Exercise objective ::
Pick out each of the items below that contains the string "element", and copy every such line in full.
##############################
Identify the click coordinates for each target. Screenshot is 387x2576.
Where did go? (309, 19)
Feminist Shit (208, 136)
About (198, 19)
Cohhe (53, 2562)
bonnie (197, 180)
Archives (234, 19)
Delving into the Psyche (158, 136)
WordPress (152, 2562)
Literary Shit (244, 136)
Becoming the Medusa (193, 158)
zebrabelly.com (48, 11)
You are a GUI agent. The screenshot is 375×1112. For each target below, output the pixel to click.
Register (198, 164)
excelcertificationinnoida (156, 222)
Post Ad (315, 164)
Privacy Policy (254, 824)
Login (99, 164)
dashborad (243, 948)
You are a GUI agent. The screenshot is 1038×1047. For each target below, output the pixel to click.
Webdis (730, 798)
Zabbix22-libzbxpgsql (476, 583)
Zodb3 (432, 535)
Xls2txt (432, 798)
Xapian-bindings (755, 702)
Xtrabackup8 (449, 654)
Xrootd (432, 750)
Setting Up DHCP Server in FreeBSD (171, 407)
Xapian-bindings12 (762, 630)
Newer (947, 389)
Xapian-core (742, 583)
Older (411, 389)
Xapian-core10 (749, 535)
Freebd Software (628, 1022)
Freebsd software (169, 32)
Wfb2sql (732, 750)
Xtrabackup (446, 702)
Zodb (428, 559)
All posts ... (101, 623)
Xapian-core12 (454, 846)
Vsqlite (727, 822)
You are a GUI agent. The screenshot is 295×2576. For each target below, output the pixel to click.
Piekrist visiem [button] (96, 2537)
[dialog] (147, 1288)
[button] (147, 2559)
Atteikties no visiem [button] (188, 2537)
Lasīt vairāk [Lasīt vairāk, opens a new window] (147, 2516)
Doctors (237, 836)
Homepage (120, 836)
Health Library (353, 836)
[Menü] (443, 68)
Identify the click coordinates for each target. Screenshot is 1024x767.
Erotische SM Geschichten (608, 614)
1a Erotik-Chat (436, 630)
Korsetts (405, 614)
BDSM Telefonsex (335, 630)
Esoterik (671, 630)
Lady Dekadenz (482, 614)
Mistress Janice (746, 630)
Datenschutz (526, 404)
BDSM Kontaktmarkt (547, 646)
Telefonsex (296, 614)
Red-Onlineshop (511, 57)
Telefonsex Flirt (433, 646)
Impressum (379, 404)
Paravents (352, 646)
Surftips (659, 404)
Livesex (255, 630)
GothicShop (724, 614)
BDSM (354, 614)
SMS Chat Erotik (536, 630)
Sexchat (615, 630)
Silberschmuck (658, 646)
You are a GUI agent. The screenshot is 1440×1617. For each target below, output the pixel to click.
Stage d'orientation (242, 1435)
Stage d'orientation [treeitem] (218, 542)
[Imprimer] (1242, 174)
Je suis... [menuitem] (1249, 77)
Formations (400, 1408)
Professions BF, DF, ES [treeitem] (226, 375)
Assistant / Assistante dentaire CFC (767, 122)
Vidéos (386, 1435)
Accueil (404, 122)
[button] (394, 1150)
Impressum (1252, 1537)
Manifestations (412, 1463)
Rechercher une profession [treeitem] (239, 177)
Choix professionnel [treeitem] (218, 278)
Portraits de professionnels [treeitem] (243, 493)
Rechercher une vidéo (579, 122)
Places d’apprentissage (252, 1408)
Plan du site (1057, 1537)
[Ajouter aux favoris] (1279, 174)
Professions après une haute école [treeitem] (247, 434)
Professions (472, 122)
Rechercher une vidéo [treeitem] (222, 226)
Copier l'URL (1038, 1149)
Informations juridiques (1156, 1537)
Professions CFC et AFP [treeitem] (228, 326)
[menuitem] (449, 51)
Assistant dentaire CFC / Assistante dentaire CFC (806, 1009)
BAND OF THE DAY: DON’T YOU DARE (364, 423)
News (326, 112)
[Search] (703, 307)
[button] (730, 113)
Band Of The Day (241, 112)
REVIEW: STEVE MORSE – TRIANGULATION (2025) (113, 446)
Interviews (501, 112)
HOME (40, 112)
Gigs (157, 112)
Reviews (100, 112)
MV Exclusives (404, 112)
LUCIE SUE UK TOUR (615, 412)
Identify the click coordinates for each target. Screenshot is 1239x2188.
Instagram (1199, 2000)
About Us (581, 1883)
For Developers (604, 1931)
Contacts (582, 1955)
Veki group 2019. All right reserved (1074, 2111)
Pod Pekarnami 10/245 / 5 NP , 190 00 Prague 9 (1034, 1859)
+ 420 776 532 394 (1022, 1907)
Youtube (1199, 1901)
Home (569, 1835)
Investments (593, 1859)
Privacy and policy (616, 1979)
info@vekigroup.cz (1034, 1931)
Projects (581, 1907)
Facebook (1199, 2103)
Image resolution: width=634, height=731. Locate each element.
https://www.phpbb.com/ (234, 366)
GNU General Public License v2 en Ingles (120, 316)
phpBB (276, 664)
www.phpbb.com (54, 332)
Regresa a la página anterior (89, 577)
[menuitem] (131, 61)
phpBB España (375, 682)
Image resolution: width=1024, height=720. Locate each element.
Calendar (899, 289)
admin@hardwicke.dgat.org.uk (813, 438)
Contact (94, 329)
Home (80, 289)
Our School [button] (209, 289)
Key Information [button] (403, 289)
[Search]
##############################
Solution to the problem ::
Image resolution: width=634, height=731. Locate each element.
Image resolution: width=1024, height=720. Locate each element.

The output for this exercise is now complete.